I risultati mettono in luce la diversità delle strategie di utilizzo dell’acqua impiegate dai boschi di faggio per adattarsi alle diverse condizioni meteorologiche – ha aggiunto Giovanna Battipaglia, docente di Ecologia forestale presso l’Università della Campania “L. Vanvitelli” – così come la variabilità nella risposta alla siccità tra le diverse popolazioni analizzate lungo un transetto latitudinale della penisola italiana”.

Uno degli esiti più significativi riguarda l’identificazione di foreste che in apparenza risultano essere in buono stato di salute, ma nelle quali i ricercatori hanno rilevato segnali precoci di stress a seguito di eventi climatici estremi, come la siccità del 2003, segnali che indicano una perdita di resilienza in alcuni gruppi: l’effetto più drastico è stato rilevato in Trentino-Alto Adige, dove si è osservata anche una maggiore riduzione della crescita degli alberi rispetto ad altri siti più a sud come Lazio, Campania e l’area del Matese.

Nelle regioni meridionali prese in esame non abbiamo osservato una drastica riduzione nella crescita delle piante, come invece abbiamo rilevato in quelle settentrionali – ha osservato Daniela Dalmonech del Cnr-Isafom e coautrice della ricerca – Non solo: sempre al Sud è stato evidenziato un aumento dell’efficienza nell’uso dell’acqua, suggerendo una migliore risposta di adattamento di questi boschi alle condizioni ambientali più estreme”.

Oltre a marcare un importante risultato dal punto di vista scientifico, la scoperta ha implicazioni significative per la gestione forestale. Il faggio è la latifoglia maggior candidata alla messa a dimora nelle aree alpine colpite da Vaia e bostrico, garantendo maggior biodiversità.

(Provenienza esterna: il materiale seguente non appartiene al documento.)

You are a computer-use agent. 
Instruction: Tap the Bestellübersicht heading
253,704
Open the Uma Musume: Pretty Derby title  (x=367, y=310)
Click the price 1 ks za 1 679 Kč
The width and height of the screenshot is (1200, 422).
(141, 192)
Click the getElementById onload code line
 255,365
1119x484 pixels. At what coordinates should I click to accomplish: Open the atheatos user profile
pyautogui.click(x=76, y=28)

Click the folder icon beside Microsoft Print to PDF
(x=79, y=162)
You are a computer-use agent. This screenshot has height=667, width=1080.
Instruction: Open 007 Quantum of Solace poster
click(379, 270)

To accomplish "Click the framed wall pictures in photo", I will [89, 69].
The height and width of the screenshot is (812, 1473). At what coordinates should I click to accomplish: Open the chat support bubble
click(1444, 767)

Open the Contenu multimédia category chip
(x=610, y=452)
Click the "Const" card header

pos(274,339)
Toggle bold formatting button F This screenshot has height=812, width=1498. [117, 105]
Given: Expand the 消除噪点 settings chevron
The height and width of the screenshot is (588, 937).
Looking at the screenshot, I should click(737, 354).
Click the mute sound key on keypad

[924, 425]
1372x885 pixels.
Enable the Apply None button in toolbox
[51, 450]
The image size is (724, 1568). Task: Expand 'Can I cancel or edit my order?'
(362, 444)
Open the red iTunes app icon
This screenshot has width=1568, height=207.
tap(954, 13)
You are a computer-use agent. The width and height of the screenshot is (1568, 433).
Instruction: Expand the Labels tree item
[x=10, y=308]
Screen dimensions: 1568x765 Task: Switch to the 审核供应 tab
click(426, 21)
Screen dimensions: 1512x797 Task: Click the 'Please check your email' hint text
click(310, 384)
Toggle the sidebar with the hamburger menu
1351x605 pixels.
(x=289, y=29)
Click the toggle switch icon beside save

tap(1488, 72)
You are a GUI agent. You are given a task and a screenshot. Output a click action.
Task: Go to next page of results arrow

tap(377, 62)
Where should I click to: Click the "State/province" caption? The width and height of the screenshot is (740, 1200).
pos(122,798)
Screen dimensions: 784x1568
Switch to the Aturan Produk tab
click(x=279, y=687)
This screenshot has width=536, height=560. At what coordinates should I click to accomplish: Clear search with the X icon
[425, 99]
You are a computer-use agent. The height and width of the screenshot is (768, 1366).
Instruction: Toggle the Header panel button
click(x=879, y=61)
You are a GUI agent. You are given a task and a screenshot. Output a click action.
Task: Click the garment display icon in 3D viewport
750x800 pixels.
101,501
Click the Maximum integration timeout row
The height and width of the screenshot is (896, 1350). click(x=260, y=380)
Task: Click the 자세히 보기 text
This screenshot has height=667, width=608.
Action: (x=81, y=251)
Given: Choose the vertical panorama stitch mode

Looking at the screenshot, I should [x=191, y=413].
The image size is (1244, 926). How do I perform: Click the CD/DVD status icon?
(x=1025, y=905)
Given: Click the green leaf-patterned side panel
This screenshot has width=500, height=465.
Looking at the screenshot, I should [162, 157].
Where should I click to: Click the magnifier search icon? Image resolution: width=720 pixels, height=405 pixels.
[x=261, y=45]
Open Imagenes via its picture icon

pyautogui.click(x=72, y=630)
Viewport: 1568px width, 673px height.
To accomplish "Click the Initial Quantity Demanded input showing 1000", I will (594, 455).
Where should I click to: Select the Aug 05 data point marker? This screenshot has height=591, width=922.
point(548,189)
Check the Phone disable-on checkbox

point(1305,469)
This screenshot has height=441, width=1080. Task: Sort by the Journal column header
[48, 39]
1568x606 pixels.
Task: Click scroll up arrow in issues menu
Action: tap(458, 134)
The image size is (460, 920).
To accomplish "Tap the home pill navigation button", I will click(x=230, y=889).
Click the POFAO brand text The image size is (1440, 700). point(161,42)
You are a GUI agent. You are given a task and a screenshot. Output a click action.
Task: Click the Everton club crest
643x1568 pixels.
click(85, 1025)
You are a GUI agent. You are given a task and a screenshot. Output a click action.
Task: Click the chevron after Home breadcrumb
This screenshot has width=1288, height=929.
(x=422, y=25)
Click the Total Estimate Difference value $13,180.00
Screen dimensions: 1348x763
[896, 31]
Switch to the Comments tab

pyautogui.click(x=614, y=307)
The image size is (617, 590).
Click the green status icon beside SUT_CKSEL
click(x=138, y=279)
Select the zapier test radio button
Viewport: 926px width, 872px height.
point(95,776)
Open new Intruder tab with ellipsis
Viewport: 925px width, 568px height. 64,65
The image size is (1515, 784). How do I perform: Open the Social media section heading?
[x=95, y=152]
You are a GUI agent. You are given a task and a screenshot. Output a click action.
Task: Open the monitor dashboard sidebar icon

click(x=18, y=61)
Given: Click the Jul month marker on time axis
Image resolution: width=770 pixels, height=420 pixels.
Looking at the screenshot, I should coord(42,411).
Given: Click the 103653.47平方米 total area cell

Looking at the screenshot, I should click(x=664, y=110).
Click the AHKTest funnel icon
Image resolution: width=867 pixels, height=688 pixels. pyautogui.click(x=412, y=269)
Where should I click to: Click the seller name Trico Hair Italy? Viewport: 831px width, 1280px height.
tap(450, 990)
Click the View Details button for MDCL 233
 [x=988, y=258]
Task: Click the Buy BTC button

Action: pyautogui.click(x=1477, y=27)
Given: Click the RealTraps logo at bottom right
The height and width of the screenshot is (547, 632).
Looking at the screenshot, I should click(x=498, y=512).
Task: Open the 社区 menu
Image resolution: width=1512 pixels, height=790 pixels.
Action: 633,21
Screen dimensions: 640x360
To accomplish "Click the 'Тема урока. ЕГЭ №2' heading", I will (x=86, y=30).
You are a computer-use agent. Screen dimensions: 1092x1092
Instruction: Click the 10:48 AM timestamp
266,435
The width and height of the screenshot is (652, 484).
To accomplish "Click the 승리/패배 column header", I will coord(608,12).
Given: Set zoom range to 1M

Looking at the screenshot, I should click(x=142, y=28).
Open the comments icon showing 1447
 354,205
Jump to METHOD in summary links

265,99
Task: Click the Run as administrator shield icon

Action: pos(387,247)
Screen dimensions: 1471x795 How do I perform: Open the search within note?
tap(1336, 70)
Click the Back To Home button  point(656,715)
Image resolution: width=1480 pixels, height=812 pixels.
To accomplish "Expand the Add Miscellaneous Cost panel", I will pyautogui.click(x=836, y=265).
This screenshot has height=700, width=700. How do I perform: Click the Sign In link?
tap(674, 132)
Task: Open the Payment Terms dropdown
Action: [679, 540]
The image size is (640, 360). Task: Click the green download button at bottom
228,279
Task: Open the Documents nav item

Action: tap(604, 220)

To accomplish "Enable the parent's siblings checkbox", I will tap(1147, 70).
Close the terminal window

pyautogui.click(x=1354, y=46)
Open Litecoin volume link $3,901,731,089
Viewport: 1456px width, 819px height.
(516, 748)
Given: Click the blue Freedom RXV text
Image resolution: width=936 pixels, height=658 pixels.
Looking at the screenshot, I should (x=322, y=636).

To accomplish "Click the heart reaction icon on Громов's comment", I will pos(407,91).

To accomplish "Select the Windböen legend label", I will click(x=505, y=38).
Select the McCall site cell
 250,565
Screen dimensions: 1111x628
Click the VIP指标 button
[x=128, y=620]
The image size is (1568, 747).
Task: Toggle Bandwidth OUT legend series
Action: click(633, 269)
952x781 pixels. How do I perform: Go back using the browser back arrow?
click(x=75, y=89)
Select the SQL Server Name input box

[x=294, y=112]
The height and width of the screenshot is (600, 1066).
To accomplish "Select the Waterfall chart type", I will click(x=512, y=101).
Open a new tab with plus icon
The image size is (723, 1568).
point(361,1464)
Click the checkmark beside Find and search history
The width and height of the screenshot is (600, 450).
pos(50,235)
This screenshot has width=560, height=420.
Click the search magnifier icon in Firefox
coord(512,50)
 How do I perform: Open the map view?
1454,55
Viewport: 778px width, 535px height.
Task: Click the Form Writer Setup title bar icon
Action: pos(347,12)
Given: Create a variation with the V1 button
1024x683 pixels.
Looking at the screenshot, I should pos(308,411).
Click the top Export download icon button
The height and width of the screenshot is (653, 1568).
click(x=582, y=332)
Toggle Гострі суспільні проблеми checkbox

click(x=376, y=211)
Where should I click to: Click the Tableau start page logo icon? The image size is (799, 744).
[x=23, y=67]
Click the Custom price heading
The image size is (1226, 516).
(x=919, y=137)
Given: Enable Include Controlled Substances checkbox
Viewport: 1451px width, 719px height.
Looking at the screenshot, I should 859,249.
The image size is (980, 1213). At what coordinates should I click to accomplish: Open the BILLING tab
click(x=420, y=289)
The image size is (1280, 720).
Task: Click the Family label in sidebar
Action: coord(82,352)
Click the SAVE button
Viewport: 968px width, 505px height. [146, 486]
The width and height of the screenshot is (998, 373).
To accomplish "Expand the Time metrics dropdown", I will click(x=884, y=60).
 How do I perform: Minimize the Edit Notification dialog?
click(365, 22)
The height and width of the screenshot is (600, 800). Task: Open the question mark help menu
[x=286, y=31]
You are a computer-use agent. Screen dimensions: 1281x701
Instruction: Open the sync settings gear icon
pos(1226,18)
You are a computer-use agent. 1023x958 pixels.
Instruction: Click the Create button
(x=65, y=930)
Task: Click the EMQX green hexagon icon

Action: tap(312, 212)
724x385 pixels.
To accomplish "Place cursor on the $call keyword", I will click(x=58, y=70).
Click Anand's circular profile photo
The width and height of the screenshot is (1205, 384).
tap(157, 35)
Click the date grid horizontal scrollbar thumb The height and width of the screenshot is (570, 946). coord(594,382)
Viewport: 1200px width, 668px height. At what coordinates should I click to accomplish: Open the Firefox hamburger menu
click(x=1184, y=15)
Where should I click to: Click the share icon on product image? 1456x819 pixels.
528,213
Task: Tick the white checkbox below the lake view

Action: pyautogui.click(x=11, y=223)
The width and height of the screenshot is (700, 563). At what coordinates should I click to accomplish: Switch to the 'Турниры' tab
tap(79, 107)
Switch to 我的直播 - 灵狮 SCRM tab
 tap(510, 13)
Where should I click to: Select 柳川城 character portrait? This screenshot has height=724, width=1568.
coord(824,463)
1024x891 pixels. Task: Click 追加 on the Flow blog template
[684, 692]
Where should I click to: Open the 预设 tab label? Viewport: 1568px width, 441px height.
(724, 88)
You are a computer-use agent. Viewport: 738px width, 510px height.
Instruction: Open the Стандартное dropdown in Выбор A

La tempesta Vaia che imperversò su Lombardia, Trentino-Alto Adige. Veneto Friuli Venezia Giulia alla fine di ottobre 2018, non solo ha raso al suolo in pochi minuti 41.000 ettari di boschi, 16 milioni di alberi, 8,6 milioni di m3 di legno, ma sta producendo ancora conseguenze per l’epidemia di bostrico tipografo (Ips typographus), un piccolo coleottero endemico che trova nell’abete rosso o peccio (Abies picea) le condizioni favorevoli per riprodursi, scavando cunicoli sotto la corteccia e deponendovi le uova che, trasformatesi in fameliche larve trovano un ambiente sicuro per svilupparsi.

La piantumazione dell’abete rosso sulle Alpi orientali dopo la prima guerra mondiale è stata una scelta per rimboschire velocemente e garantire guadagni rapidi per il valore economico del suo legname, conferendo un particolare aspetto al paesaggio, ma al contempo ha esposto il bosco ai rischi e alle fragilità delle monoculture.  

Secondo la Provincia Autonoma di Trento, in fatto di danni il parassita finirà per superare i danni di Vaia, dimostrando l’importanza dell’eterogeneità silvicolturale delle foreste montane, per renderle più resilienti ai cambiamenti climatici e agli eventi meteorologici estremi con cui dobbiamo sempre più spesso confrontarci.

In un mondo in rapida trasformazione climatica, comprendere i meccanismi di resilienza dei boschi di faggio è un primo step per sviluppare strategie efficaci, ad ampio raggio, di conservazione degli ecosistemi forestali – ha concluso Alessio Collalti, responsabile del Laboratorio di Modellistica Forestale del Cnr-Isafom e coautore del lavoro – Questo vale per il contesto italiano, ma anche a livello globale”.